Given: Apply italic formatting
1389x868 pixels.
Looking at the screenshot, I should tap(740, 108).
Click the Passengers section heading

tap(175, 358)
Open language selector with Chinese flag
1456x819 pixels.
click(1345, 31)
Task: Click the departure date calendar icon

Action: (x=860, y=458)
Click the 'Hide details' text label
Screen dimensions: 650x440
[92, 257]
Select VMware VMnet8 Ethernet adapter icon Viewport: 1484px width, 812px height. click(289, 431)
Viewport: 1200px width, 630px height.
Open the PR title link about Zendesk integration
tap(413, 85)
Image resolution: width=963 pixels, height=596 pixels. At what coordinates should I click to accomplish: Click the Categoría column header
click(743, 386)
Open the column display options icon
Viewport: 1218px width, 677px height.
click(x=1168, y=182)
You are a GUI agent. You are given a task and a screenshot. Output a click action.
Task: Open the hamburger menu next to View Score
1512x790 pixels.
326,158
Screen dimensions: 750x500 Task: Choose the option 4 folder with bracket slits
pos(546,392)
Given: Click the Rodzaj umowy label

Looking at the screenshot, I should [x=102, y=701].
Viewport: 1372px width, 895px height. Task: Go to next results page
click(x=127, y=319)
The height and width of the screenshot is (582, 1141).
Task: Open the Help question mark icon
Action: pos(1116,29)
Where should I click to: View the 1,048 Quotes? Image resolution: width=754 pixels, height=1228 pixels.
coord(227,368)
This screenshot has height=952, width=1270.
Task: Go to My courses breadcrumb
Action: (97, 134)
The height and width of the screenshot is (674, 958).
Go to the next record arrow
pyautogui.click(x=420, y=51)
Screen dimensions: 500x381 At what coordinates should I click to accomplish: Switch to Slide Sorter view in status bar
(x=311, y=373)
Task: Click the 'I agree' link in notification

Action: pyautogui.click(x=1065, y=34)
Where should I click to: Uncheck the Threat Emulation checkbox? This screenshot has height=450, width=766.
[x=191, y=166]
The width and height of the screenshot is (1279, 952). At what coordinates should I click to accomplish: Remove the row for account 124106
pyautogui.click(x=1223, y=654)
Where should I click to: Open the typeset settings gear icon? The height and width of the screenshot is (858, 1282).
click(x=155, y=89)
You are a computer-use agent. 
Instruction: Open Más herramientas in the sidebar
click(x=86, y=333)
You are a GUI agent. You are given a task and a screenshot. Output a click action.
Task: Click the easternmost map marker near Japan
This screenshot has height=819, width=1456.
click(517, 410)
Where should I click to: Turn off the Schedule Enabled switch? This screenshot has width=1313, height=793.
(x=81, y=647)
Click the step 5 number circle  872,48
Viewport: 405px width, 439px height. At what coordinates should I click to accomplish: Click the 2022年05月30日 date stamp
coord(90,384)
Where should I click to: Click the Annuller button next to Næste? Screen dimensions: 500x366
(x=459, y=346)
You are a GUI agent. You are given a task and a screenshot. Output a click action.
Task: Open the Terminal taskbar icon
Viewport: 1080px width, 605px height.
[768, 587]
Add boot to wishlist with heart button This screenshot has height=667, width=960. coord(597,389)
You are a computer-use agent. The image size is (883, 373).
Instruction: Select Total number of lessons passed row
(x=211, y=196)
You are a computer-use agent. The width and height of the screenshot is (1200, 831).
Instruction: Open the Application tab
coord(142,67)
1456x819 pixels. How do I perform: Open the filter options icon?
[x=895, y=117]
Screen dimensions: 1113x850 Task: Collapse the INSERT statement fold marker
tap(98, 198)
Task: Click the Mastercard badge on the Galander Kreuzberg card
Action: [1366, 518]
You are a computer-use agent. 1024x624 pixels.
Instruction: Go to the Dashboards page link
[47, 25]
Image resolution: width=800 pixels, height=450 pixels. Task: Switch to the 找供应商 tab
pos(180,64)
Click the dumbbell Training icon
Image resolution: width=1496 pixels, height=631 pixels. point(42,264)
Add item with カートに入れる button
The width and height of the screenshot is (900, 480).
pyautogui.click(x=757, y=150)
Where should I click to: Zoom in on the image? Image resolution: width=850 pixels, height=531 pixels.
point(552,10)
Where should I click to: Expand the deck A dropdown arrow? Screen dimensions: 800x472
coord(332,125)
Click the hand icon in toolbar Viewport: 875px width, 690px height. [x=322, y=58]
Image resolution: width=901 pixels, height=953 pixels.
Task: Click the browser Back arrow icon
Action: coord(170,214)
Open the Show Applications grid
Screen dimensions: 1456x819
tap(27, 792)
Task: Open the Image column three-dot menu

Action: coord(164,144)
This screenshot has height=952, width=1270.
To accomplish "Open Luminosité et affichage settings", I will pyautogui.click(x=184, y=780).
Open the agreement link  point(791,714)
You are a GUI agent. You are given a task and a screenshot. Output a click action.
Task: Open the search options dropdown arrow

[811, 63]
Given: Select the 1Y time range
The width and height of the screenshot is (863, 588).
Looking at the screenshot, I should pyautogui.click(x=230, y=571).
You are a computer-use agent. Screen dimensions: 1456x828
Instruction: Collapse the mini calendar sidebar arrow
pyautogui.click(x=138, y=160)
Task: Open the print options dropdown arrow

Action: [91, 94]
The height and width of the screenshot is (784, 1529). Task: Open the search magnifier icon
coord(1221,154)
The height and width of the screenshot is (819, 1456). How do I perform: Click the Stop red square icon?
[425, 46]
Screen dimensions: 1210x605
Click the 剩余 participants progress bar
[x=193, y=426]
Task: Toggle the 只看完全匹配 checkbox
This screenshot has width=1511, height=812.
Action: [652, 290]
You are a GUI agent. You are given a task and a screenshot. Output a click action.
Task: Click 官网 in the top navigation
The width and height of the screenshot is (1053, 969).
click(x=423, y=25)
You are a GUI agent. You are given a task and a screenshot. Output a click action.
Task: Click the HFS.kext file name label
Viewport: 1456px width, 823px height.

▶ _EXERCISE REQUIREMENTS_:
Rewrite all of the entries above, swapping "Viewport" for "Display area" everywhere it occurs and leaving everything else unchanged.

▶ _ANSWER FOR THE TASK_:
Given: Apply italic formatting
1389x868 pixels.
Looking at the screenshot, I should tap(740, 108).
Click the Passengers section heading

tap(175, 358)
Open language selector with Chinese flag
1456x819 pixels.
click(1345, 31)
Task: Click the departure date calendar icon

Action: (x=860, y=458)
Click the 'Hide details' text label
Screen dimensions: 650x440
[92, 257]
Select VMware VMnet8 Ethernet adapter icon Display area: 1484px width, 812px height. click(289, 431)
Display area: 1200px width, 630px height.
Open the PR title link about Zendesk integration
tap(413, 85)
Image resolution: width=963 pixels, height=596 pixels. At what coordinates should I click to accomplish: Click the Categoría column header
click(743, 386)
Open the column display options icon
Display area: 1218px width, 677px height.
click(x=1168, y=182)
You are a GUI agent. You are given a task and a screenshot. Output a click action.
Task: Open the hamburger menu next to View Score
1512x790 pixels.
326,158
Screen dimensions: 750x500 Task: Choose the option 4 folder with bracket slits
pos(546,392)
Given: Click the Rodzaj umowy label

Looking at the screenshot, I should [x=102, y=701].
Display area: 1372px width, 895px height. Task: Go to next results page
click(x=127, y=319)
The height and width of the screenshot is (582, 1141).
Task: Open the Help question mark icon
Action: pos(1116,29)
Where should I click to: View the 1,048 Quotes? Image resolution: width=754 pixels, height=1228 pixels.
coord(227,368)
This screenshot has height=952, width=1270.
Task: Go to My courses breadcrumb
Action: (97, 134)
The height and width of the screenshot is (674, 958).
Go to the next record arrow
pyautogui.click(x=420, y=51)
Screen dimensions: 500x381 At what coordinates should I click to accomplish: Switch to Slide Sorter view in status bar
(x=311, y=373)
Task: Click the 'I agree' link in notification

Action: pyautogui.click(x=1065, y=34)
Where should I click to: Uncheck the Threat Emulation checkbox? This screenshot has height=450, width=766.
[x=191, y=166]
The width and height of the screenshot is (1279, 952). At what coordinates should I click to accomplish: Remove the row for account 124106
pyautogui.click(x=1223, y=654)
Where should I click to: Open the typeset settings gear icon? The height and width of the screenshot is (858, 1282).
click(x=155, y=89)
You are a computer-use agent. 
Instruction: Open Más herramientas in the sidebar
click(x=86, y=333)
You are a GUI agent. You are given a task and a screenshot. Output a click action.
Task: Click the easternmost map marker near Japan
This screenshot has height=819, width=1456.
click(517, 410)
Where should I click to: Turn off the Schedule Enabled switch? This screenshot has width=1313, height=793.
(x=81, y=647)
Click the step 5 number circle  872,48
Display area: 405px width, 439px height. At what coordinates should I click to accomplish: Click the 2022年05月30日 date stamp
coord(90,384)
Where should I click to: Click the Annuller button next to Næste? Screen dimensions: 500x366
(x=459, y=346)
You are a GUI agent. You are given a task and a screenshot. Output a click action.
Task: Open the Terminal taskbar icon
Display area: 1080px width, 605px height.
[768, 587]
Add boot to wishlist with heart button This screenshot has height=667, width=960. coord(597,389)
You are a computer-use agent. The image size is (883, 373).
Instruction: Select Total number of lessons passed row
(x=211, y=196)
You are a computer-use agent. The width and height of the screenshot is (1200, 831).
Instruction: Open the Application tab
coord(142,67)
1456x819 pixels. How do I perform: Open the filter options icon?
[x=895, y=117]
Screen dimensions: 1113x850 Task: Collapse the INSERT statement fold marker
tap(98, 198)
Task: Click the Mastercard badge on the Galander Kreuzberg card
Action: [1366, 518]
You are a computer-use agent. 1024x624 pixels.
Instruction: Go to the Dashboards page link
[47, 25]
Image resolution: width=800 pixels, height=450 pixels. Task: Switch to the 找供应商 tab
pos(180,64)
Click the dumbbell Training icon
Image resolution: width=1496 pixels, height=631 pixels. point(42,264)
Add item with カートに入れる button
The width and height of the screenshot is (900, 480).
pyautogui.click(x=757, y=150)
Where should I click to: Zoom in on the image? Image resolution: width=850 pixels, height=531 pixels.
point(552,10)
Where should I click to: Expand the deck A dropdown arrow? Screen dimensions: 800x472
coord(332,125)
Click the hand icon in toolbar Display area: 875px width, 690px height. [x=322, y=58]
Image resolution: width=901 pixels, height=953 pixels.
Task: Click the browser Back arrow icon
Action: coord(170,214)
Open the Show Applications grid
Screen dimensions: 1456x819
tap(27, 792)
Task: Open the Image column three-dot menu

Action: coord(164,144)
This screenshot has height=952, width=1270.
To accomplish "Open Luminosité et affichage settings", I will pyautogui.click(x=184, y=780).
Open the agreement link  point(791,714)
You are a GUI agent. You are given a task and a screenshot. Output a click action.
Task: Open the search options dropdown arrow

[811, 63]
Given: Select the 1Y time range
The width and height of the screenshot is (863, 588).
Looking at the screenshot, I should pyautogui.click(x=230, y=571).
You are a computer-use agent. Screen dimensions: 1456x828
Instruction: Collapse the mini calendar sidebar arrow
pyautogui.click(x=138, y=160)
Task: Open the print options dropdown arrow

Action: [91, 94]
The height and width of the screenshot is (784, 1529). Task: Open the search magnifier icon
coord(1221,154)
The height and width of the screenshot is (819, 1456). How do I perform: Click the Stop red square icon?
[425, 46]
Screen dimensions: 1210x605
Click the 剩余 participants progress bar
[x=193, y=426]
Task: Toggle the 只看完全匹配 checkbox
This screenshot has width=1511, height=812.
Action: [652, 290]
You are a GUI agent. You are given a task and a screenshot. Output a click action.
Task: Click 官网 in the top navigation
The width and height of the screenshot is (1053, 969).
click(x=423, y=25)
You are a GUI agent. You are given a task and a screenshot. Output a click action.
Task: Click the HFS.kext file name label
Display area: 1456px width, 823px height.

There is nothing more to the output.